Süreçteki tek olumlu karar ise hukuki adımda Tüketici Mahkemesi İhtiyati Tedbir kararının velilerin lehine gelmiş olması. Çocuklarımızın dava süresince konudan etkilenmemesi ve eğitim hayatına devam edebilmesi için çocuklarımızı mahkemenin tedbir kararıyla okula kaydettiriyoruz. Ama okul durmuyor!

Kaydı mecburen almak zorunda kalan okul bu sefer çocuklarımızla bizleri imtihan edeceğinin sinyallerini veriyor. Marmara Koleji senelerdir eğitim adı altında sunduğu, zaten çocukların ders programlarında senelerdir yer alan ve velilerine eğitim vaadi olarak bu hizmetleri sunma sözü vererek kayıt aldığı, İngilizce, Kulüp, Robotik Kodlama, Havuz kullanımı gibi dersleri 2024-25 yılı için eğitim hizmetinden çıkartarak takviye kurs ücreti ve etüt ücreti olarak fiyatlandırmaya çalışıyor. Bu düpedüz devlet tarafından belirlenen yüzde 58 oranındaki zam sınırının arkasından dolanıp artışını meşrulaştırmak için sunulan bir bahanedir. Konunun en acı tarafı ise bugün okulun müdüriyeti tarafından yapılan açıklama. İdarenin baskısı altında kalan kadro aynı okulda eğitime yasal olarak devam etme hakkı arayan velilerin çocukları için yeni ve ayırımcı uygulamalar arandığını iletiyor.

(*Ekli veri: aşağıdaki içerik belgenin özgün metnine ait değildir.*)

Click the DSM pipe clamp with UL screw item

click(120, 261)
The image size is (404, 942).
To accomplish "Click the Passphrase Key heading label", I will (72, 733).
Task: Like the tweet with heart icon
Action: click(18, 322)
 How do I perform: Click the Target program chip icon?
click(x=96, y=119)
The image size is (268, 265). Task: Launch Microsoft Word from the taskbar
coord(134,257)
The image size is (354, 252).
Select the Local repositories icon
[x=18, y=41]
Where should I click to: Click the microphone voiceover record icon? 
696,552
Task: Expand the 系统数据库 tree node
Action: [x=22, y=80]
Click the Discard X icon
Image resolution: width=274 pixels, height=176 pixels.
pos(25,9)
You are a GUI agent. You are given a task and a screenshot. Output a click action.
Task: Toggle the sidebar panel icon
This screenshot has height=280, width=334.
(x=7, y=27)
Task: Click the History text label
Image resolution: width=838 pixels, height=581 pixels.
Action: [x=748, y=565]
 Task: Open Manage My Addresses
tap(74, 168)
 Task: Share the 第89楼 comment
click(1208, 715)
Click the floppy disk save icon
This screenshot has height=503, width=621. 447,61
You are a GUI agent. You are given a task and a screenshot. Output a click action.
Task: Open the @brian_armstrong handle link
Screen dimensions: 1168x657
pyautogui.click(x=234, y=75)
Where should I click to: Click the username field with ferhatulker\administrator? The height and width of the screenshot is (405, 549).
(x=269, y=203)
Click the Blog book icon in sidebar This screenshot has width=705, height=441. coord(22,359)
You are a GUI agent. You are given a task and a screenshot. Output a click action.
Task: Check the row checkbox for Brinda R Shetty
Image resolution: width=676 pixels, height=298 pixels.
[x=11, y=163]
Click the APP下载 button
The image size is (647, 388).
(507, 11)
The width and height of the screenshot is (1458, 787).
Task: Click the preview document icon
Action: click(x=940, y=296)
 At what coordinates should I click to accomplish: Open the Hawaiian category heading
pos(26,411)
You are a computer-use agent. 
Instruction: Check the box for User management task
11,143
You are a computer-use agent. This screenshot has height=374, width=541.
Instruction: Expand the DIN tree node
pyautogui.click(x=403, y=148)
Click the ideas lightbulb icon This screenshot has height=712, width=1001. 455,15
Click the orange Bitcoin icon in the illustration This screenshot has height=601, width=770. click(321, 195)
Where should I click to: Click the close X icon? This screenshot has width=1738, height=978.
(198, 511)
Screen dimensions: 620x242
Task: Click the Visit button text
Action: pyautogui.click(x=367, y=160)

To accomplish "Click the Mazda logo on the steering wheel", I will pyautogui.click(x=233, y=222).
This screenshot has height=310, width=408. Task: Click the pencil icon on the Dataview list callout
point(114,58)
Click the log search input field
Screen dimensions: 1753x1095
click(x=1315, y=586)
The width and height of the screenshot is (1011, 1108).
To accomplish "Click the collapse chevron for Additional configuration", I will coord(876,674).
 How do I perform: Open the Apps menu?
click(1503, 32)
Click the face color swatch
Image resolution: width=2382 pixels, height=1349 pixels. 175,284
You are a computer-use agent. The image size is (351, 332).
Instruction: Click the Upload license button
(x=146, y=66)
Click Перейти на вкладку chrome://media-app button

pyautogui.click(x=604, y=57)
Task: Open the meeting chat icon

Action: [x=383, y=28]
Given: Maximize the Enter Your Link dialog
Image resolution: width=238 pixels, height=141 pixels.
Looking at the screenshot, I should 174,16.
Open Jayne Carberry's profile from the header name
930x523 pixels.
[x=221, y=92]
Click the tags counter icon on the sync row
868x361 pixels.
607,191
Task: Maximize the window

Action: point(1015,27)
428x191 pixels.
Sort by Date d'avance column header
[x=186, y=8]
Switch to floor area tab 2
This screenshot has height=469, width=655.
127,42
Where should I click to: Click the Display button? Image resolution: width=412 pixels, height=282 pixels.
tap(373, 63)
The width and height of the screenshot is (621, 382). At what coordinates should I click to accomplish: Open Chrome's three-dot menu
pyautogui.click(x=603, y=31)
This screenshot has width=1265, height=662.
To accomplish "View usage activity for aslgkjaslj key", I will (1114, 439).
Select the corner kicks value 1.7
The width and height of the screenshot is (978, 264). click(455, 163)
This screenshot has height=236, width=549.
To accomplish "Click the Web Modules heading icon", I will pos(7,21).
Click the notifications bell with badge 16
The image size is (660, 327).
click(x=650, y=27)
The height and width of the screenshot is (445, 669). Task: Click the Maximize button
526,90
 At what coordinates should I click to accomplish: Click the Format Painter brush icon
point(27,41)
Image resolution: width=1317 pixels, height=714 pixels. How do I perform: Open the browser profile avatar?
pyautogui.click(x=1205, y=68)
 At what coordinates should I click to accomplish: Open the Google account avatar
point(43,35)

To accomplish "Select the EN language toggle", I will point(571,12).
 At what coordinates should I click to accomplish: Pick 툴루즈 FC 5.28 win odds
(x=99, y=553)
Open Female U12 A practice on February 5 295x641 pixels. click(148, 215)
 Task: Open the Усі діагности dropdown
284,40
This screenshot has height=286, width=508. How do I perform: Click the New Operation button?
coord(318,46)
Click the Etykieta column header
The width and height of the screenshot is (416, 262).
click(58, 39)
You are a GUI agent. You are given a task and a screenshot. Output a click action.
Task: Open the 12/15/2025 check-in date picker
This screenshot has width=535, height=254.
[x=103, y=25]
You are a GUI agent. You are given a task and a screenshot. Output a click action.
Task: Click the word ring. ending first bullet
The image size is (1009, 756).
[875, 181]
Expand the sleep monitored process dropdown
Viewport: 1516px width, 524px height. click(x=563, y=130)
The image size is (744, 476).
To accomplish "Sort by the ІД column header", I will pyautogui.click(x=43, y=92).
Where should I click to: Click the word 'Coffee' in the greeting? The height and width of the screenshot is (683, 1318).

Bu durumda yasal süreç devam ederken hak kaybı yaşamaması için mahkeme kararıyla korunan çocukların İngilizce, Kulüp, Robotik Kodlama, Havuz kullanımı vb. gibi hali hazırda senelerdir faydalandıkları ve ders programlarında bulunan bu derslerden faydalandırmayacağını, bu ders saatlerinde çocukların başka sınıfa alınacağını iletiliyor. Ayrıca okul bununla da yetinmeyip ara kademede zorunlu olarak almakla yükümlü olduğu öğrencileri, velilerin yapılan haksızlığa itiraz etmeleri durumda ana kademe geçişlerinde keyfi şekilde kayıtlarının alınamayabileceğininin sinyallerini veriyor. Çocukları ayrımcılığa ve sosyal bezdiriye maruz bırakmak, hele ki eğitim eli ile, planlı, sistematik ve organize şekilde nasıl yapılabilir bunu gerçekten merak ediyor ve inanmak istemiyoruz. Umarız planlanmaya çalışılan bu absürd, ayırımcı ve aynı okulda bazı çocukları eşit eğitim hakkından yoksun bıraktığı uygulamadan okul bir an evvel vazgeçerek, binasına kocaman harflerle yazdığı Mustafa Kemal Atatürk’ün "Eğitim çocuğu sevmekle başlar" sözünü hatırlar.

Tüm yaşadığımız süreçte basından bizlerin sesi olmasını, yapılan bu muamelenin ve haksızlığın duyulması ve yayılması için yardım rica ediyoruz. Hakkını bilen, arayan, vicdanlı, eğitimli yeni nesillere örnek olmak için bu davanın sonuna kadar gideceğimizi duyururuz.”